PROVIDED TEXT:
-.-.-

So there was a plot to bomb the B.C. legislature on Canada Day, apparently. Two white fuck-ups, who may or may not have converted to Islam, planned to interrupt the festivities in Victoria with pressure cooker bombs. They were stopped, which is obviously a good thing.
The RCMP is claiming that they were
"inspired by Al Qaeda," which is
a problematic claim to make for a number of reasons. I imagine that actual Al Qaeda would probably not want to have much to do with druggie homeless punks, but maybe they'll take anyone these days. But that's not what's bothering me. I'd rather talk about paintball and punk music, because that was the angle that woke me up this morning.
When a brown person commits an act of terror, there is seldom any attempt to question his motivations. (I feel like I've typed this sentence many, many times.) We can say "religious extremism"—or "American imperialism," if one is a certain type of leftist—and leave it at that. When a white person commits an act of terror, or tries to, there's a lot of discussion of motives, because white people have agency and brown people apparently don't. So while little is known about why John Nuttall and Amanda Korody allegedly tried to blow people up, that's merely an opportunity to speculate about all of the sordid details of their lives.
(I suspect there's actually not much in the way of motivation here. Walkom's article, the second link, is pretty sensible in that regard.)

-.-.-

SET TASK:
Continue the blog post about the foiled Canada Day bomb plot at the B.C. legislature, starting right after its last sentence.

MATERIAL PROVIDED:
-.-.-

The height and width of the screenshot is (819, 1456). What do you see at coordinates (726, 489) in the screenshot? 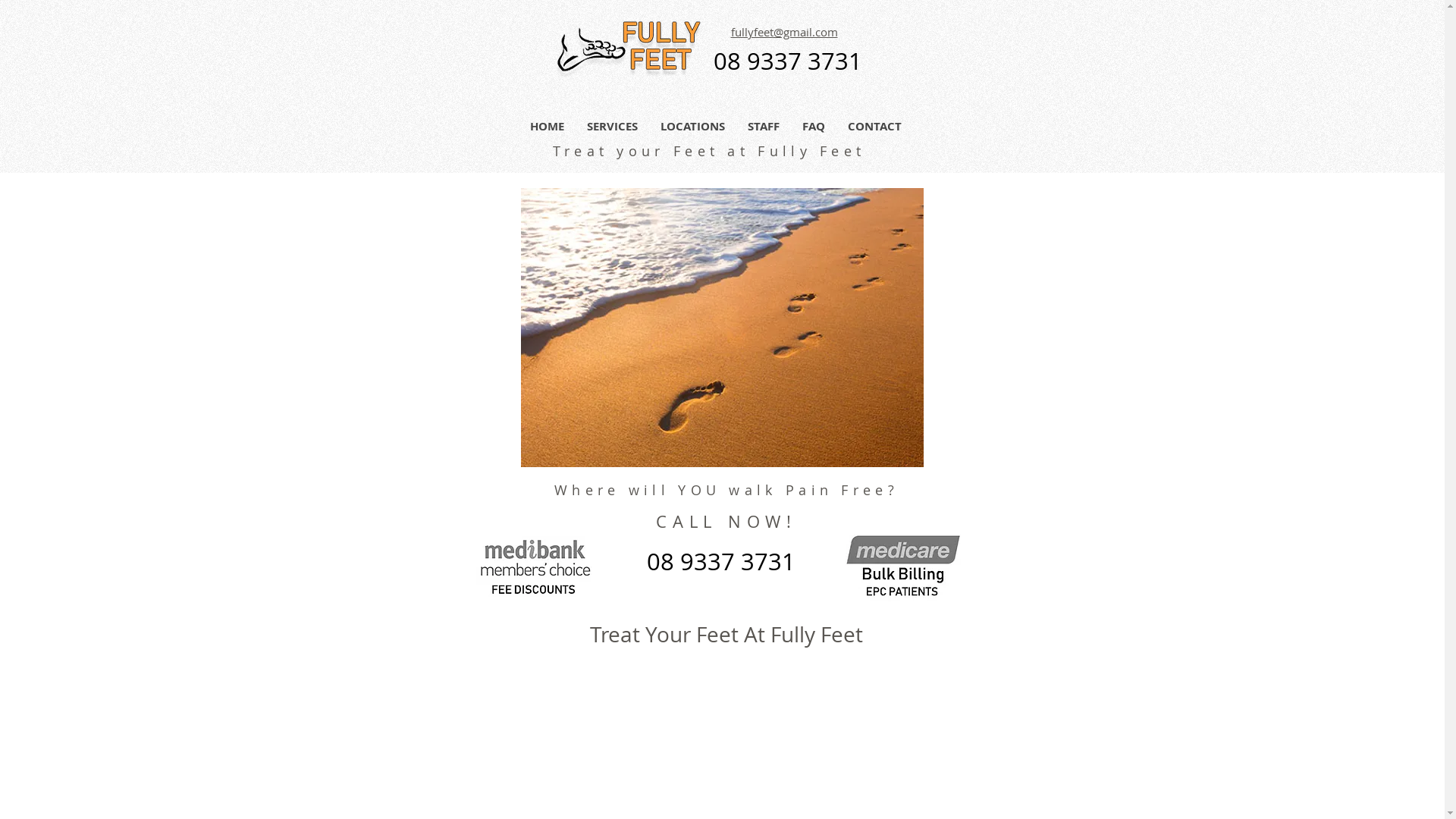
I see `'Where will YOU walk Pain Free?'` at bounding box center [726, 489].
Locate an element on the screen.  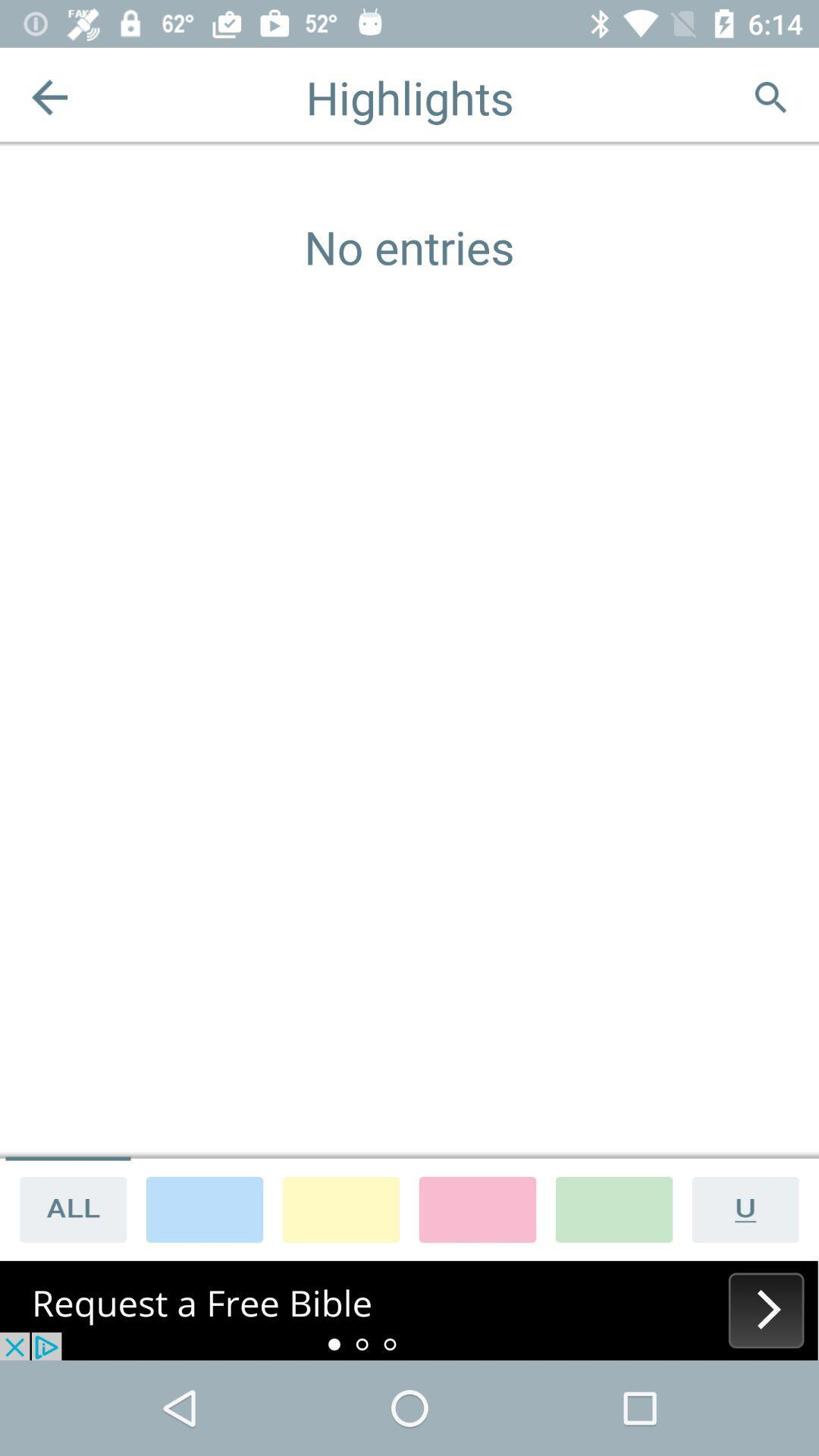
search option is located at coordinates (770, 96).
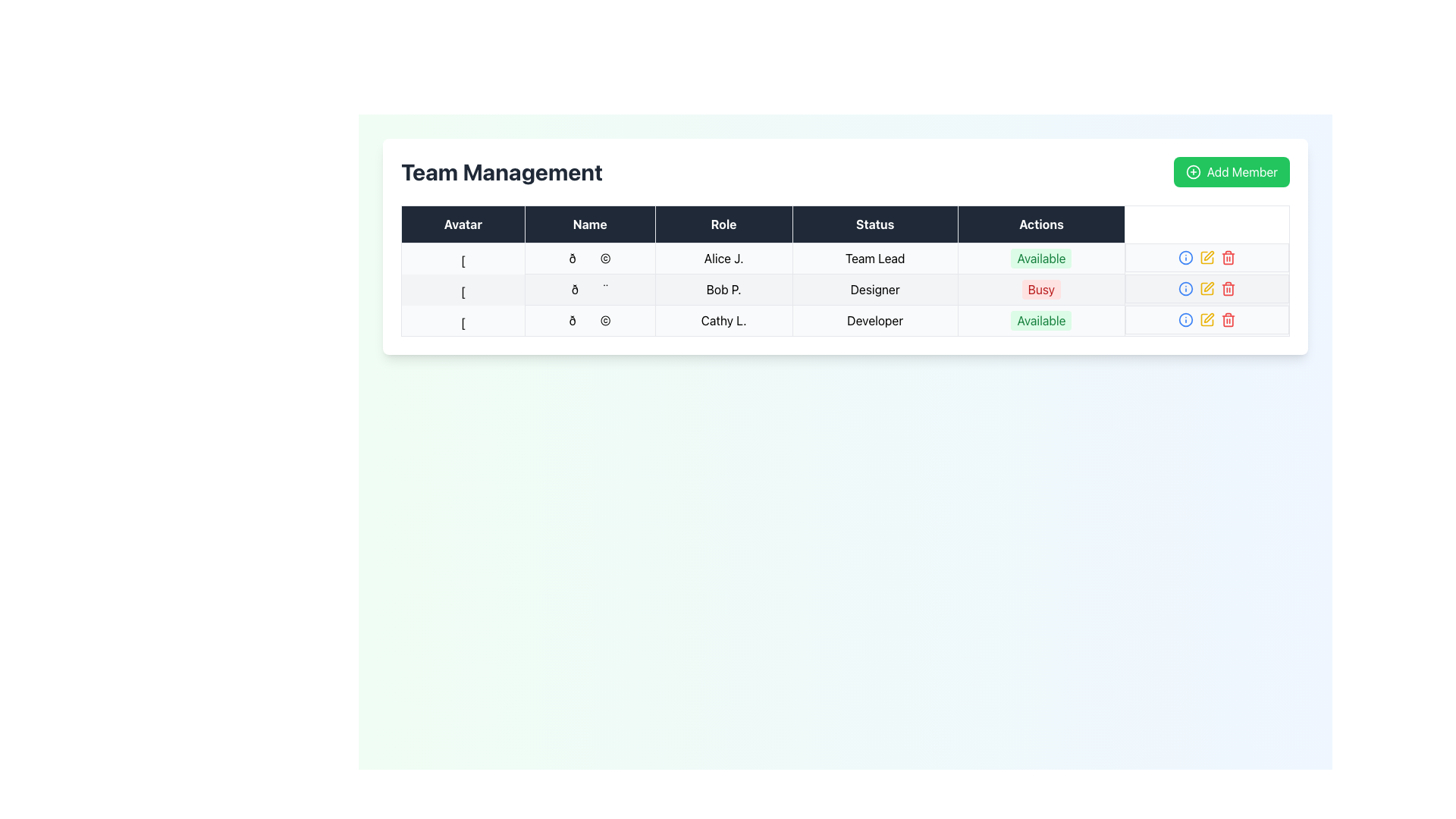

-.-.-

RESPONSE TO THIS TASK:
Absent a clear manifesto (whatever happened to manifestos? I deplore the decline of literacy amongst violent extremists), the media has been left to its own devices, to report random details of the couple's lives, sans context and with a prurient overtone that suggests that anyone who engages in such activities is a potential terrorist. To wit, from the same article:
Nuttall’s tastes were for heavy metal. He posted four poor-quality recordings on a music website along with a picture of himself posing with four guitars. The undated songs include titles such as “The End of the World,” and “In League With Satan,” with the lyrics: “We are possessed by all that is evil, The death of your god we demand, We spit at the virgin you worship, And sit at Lord Satan’s Left Hand.”
and
In online postings, Nuttall identified himself as belonging to a band called No World Order, a Muslim punk band that was created in Victoria but moved to the Surrey, B.C., area in mid-August, 2011.
And then there's
the paintball thing:In an online paintball forum, Nuttall appeared to be quite active last year playing paintball on weekends. Nuttall posted comments in the forum using the name Mujahid, while Korody used the name PirateNinjaCat.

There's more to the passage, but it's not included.